* [Exercise goal] Repeat the data word for word, from its first line through the line containing "Office is located at coordinates (435, 209).", with both ends included.

Stored dataset items
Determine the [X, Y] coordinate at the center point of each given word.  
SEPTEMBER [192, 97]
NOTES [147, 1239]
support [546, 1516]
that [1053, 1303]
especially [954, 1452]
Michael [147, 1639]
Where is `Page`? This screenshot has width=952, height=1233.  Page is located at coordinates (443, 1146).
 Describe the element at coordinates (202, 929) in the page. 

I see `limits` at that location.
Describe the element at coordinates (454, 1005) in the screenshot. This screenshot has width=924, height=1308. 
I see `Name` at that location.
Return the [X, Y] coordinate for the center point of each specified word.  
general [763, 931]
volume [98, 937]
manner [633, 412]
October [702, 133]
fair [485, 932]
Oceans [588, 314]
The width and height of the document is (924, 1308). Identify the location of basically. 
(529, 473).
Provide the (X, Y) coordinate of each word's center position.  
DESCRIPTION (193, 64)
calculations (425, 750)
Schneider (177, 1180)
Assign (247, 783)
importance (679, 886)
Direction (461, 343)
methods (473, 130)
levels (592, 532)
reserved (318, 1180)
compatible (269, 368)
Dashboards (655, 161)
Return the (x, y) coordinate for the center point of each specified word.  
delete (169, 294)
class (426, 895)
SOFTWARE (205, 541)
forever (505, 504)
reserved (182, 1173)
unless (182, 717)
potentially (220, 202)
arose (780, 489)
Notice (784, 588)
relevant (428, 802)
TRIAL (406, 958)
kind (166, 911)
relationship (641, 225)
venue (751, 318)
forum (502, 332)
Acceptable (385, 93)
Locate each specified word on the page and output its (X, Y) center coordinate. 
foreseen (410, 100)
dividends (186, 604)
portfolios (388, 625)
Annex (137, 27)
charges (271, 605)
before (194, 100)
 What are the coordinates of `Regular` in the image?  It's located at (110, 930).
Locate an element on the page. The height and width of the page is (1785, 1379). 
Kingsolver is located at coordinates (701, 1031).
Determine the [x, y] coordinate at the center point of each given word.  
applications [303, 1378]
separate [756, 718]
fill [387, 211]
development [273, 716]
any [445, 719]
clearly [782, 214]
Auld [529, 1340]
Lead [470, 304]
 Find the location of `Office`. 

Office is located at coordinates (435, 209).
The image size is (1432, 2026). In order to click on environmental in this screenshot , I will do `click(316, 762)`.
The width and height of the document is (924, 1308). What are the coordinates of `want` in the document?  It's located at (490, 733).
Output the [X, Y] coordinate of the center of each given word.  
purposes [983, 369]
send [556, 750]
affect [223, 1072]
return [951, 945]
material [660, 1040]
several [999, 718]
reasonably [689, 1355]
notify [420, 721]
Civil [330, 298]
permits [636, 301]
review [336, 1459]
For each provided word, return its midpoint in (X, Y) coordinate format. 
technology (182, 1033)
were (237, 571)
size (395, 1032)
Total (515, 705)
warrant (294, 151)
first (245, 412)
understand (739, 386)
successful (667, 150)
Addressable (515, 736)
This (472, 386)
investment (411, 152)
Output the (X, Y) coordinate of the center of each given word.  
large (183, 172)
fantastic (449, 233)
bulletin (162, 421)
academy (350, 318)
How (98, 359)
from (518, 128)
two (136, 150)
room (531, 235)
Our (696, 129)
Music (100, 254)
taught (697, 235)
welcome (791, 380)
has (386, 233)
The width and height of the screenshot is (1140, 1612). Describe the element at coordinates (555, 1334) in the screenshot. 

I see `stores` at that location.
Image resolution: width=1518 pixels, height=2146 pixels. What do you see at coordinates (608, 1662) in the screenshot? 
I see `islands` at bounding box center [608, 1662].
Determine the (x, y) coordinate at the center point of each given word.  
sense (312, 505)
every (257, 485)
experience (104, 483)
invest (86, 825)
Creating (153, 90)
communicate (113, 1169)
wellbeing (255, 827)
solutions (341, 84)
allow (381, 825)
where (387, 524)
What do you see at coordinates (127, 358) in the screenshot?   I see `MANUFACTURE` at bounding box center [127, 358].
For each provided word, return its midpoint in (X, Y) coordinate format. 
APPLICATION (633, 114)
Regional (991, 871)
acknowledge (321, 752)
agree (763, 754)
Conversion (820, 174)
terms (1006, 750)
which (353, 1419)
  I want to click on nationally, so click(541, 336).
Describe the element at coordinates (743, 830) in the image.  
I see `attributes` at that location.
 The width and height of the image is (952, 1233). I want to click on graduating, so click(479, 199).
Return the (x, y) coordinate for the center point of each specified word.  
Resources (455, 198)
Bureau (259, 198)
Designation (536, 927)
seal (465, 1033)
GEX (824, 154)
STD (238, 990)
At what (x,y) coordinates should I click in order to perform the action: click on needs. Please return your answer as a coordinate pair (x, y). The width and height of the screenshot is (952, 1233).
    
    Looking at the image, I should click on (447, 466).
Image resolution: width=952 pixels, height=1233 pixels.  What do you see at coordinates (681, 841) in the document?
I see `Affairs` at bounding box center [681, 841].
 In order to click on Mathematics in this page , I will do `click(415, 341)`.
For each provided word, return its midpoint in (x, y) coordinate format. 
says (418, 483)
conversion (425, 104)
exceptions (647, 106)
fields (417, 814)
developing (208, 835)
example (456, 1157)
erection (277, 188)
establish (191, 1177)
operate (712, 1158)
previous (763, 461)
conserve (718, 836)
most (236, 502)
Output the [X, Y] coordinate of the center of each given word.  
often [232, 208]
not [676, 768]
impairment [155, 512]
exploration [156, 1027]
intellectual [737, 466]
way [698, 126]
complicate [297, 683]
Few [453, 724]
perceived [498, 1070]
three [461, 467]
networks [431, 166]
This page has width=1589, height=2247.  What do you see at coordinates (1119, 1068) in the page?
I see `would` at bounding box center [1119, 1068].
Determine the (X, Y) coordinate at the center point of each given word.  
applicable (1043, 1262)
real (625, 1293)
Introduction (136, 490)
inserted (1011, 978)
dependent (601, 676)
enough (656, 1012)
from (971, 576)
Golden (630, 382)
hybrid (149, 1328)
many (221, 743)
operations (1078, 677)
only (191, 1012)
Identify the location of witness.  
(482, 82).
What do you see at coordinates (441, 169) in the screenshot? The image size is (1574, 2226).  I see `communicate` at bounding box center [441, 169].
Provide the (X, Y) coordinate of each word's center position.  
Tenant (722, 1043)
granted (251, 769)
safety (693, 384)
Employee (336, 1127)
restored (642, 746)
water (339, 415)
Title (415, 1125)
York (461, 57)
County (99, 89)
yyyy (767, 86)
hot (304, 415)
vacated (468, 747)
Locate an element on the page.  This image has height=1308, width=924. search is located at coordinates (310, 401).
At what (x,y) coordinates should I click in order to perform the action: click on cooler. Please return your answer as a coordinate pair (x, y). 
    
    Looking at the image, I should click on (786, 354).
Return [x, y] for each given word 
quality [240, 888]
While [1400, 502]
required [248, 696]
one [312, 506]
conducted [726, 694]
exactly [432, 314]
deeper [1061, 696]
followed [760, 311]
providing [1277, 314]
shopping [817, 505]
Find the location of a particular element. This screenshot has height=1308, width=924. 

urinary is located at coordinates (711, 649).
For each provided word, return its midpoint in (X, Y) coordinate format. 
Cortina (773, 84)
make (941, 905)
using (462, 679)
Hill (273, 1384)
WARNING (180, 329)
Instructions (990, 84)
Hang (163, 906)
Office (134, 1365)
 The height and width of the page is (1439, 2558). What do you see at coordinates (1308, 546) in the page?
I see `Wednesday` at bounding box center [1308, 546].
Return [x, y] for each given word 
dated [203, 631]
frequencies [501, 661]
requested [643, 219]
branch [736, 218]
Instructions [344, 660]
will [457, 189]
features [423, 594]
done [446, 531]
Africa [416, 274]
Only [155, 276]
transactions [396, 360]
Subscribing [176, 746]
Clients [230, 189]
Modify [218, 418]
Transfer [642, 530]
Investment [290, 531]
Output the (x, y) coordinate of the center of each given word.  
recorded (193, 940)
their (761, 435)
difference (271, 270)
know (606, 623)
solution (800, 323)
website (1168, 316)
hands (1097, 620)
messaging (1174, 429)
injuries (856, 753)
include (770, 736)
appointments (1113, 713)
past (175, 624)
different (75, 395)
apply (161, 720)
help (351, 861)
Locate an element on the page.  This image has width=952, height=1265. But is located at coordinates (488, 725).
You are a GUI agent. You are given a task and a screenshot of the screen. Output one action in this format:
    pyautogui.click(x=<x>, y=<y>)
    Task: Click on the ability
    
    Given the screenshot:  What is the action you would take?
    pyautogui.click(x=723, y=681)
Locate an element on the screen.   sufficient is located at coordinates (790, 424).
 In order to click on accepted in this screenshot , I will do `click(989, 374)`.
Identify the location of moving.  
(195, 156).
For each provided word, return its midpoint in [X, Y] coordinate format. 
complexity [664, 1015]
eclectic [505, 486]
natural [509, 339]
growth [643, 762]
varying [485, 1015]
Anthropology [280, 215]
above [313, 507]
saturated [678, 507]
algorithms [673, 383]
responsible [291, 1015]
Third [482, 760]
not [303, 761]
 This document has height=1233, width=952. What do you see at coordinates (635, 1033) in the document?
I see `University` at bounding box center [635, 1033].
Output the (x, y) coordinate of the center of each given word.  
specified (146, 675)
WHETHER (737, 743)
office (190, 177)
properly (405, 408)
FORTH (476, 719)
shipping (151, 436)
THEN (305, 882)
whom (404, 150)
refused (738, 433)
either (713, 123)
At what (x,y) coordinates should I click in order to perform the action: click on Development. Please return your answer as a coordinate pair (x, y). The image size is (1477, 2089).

* [Solution for this problem]
Determine the [X, Y] coordinate at the center point of each given word.  
SEPTEMBER [192, 97]
NOTES [147, 1239]
support [546, 1516]
that [1053, 1303]
especially [954, 1452]
Michael [147, 1639]
Where is `Page`? This screenshot has width=952, height=1233.  Page is located at coordinates (443, 1146).
 Describe the element at coordinates (202, 929) in the page. 

I see `limits` at that location.
Describe the element at coordinates (454, 1005) in the screenshot. This screenshot has width=924, height=1308. 
I see `Name` at that location.
Return the [X, Y] coordinate for the center point of each specified word.  
general [763, 931]
volume [98, 937]
manner [633, 412]
October [702, 133]
fair [485, 932]
Oceans [588, 314]
The width and height of the document is (924, 1308). Identify the location of basically. 
(529, 473).
Provide the (X, Y) coordinate of each word's center position.  
DESCRIPTION (193, 64)
calculations (425, 750)
Schneider (177, 1180)
Assign (247, 783)
importance (679, 886)
Direction (461, 343)
methods (473, 130)
levels (592, 532)
reserved (318, 1180)
compatible (269, 368)
Dashboards (655, 161)
Return the (x, y) coordinate for the center point of each specified word.  
delete (169, 294)
class (426, 895)
SOFTWARE (205, 541)
forever (505, 504)
reserved (182, 1173)
unless (182, 717)
potentially (220, 202)
arose (780, 489)
Notice (784, 588)
relevant (428, 802)
TRIAL (406, 958)
kind (166, 911)
relationship (641, 225)
venue (751, 318)
forum (502, 332)
Acceptable (385, 93)
Locate each specified word on the page and output its (X, Y) center coordinate. 
foreseen (410, 100)
dividends (186, 604)
portfolios (388, 625)
Annex (137, 27)
charges (271, 605)
before (194, 100)
 What are the coordinates of `Regular` in the image?  It's located at (110, 930).
Locate an element on the page. The height and width of the page is (1785, 1379). 
Kingsolver is located at coordinates (701, 1031).
Determine the [x, y] coordinate at the center point of each given word.  
applications [303, 1378]
separate [756, 718]
fill [387, 211]
development [273, 716]
any [445, 719]
clearly [782, 214]
Auld [529, 1340]
Lead [470, 304]
 Find the location of `Office`. 

Office is located at coordinates (435, 209).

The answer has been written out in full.